Dreaming beyond limitations for 25 years

Hold Me Back film still. Image: © 2020 “Hold Me Back” Film Partners.

The best gift the Japanese Film Festival (JFF) could have for its 25th anniversary was simply being allowed to go ahead. The Sentinel spoke about dreaming beyond limitations with festival programmer, Manisay Oudomvilay.

“I started with Japanese Film Festival this year and not long after, things started getting a bit complicated with Covid, and that kind of threw a spanner in the works when it came to planning things for the festival,” says Manisay Oudomvilay, festival programmer of the Japanese Film Festival.

There was always going to be an online component but, of course, doubts hung over the possibility of an in cinema experience. However, in tune with this year’s theme – Dreaming Beyond Limitations organisers continued to plan optimistically and they’ve been rewarded with festival that will be delivered on big and small screens. 

“I think watching a film in a cinema is a totally different experience to watching it at home online,” says Oudomvilay. “Like obviously, you can’t get the big screen or surround sound at home. For me personally the experience isn’t really as immersive. For me as well, there’s always that feeling when you’re walking out of the cinema and you kind of have to adjust your eyes and you feel like you’ve taken a break from normal life.”

Sumodo – The Successors of Samurai film still. Image: © 2020 “Sumodo – The Successors of Samurai Film Partners.

The pandemic has had a significant impact on the Japanese film industry, as it has around the world, and many films had production temporarily interrupted. Thankfully, enough films were able to be completed to provide a varied and exciting program for the 2021 JFF, which includes several new releases.

“When it comes to choosing the actual line up, our goal is to always highlight Japanese culture through the films we choose,” explains Oudomvilay.  “We also try to choose films that show a side of Japan that people might not be familiar with, so we really try to diversify the selection of films that we’re showing.”

The program includes a range of content and genres. The opening night film, Hokusai, is biopic about legendary Japanese painter, Hajime Hashimoto. Audiences may not be familiar with the name but they have almost certainly seen some of his popular woodblock prints, especially The Great Wave. The film follows his life and art, from youth to old age. 

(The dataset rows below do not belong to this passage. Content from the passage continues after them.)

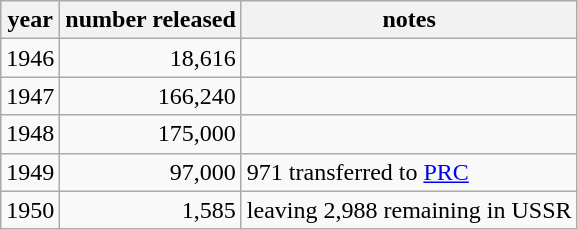
175,000 [151, 134]
year [30, 20]
166,240 [151, 96]
notes [409, 20]
1,585 [151, 210]
971 transferred to PRC [409, 172]
1948 [30, 134]
1946 [30, 58]
1947 [30, 96]
number released [151, 20]
1950 [30, 210]
1949 [30, 172]
97,000 [151, 172]
18,616 [151, 58]
leaving 2,988 remaining in USSR [409, 210]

Hokusai film still. Image: ©2020 Hokusai Movie.

A film that impressed Oudomvilay is the documentary, Sumodo: The Successors of Samurai, which intensely documents the lives of two famous sumo wrestlers over the course of six months. 

“One thing this documentary does, is it really gets into the details of what it takes to be sumo wrestler. Before now, I never realised how much physical and mental strength it took to be one. It really highlights the fact that those sumo wrestlers literally dedicate their whole life to what they do.”

The film is accompanied by a short video featuring the director’s comments. 

“He really wanted to highlight in the documentary the sumo wrestler’s bodies, and the fact that it’s not just all fat there; they actually have a tonne of muscle underneath the fat to be able to fight like they do,” explains Oudomvilay. 

Director interviews or comments accompany several other films too. 

As always, alongside the main program is a Classic Series which provides a retrospective of an esteemed Japanese filmmaker. 

“This year, our classic series focuses on the works of Shūji Terayama, who was one of the most influential avant-garde directors in Japan. Those films are analogue and 16mm and 35mm prints.”

These very rare, valuable films were acquired through JFF headquarters in Japan. They can only been shown in cinemas that have the required vintage projectors that can play them. 

Pastoral Hide and Seek by director Shūji Terayama. Image: © 1974 Jinriki Hikokisha/ATG.

Overall, the films in this year’s festival serve the theme (dreaming beyond limitations) in some way. They deal with overcoming loss, breaking free from society’s expectations, people trying to work out their identity and where they fit in the world.

“Most of the stories celebrate characters that stay resilient even when they’re faced with challenges and adversity, and they really have to dig deep to overcome that. We thought that was kind of fitting, especially with Covid in the past two years,” Oudomvilay says. “A lot of the films are quite inspiring and they made me feel quite emotional as well.”

The 2021 Japanese Film Festival runs from 28 October to 5 December, 2021. For full program and tickets visit japanesefilmfestival.net.

Rita Bratovich is the arts and entertainment editor of the Sydney Sentinel.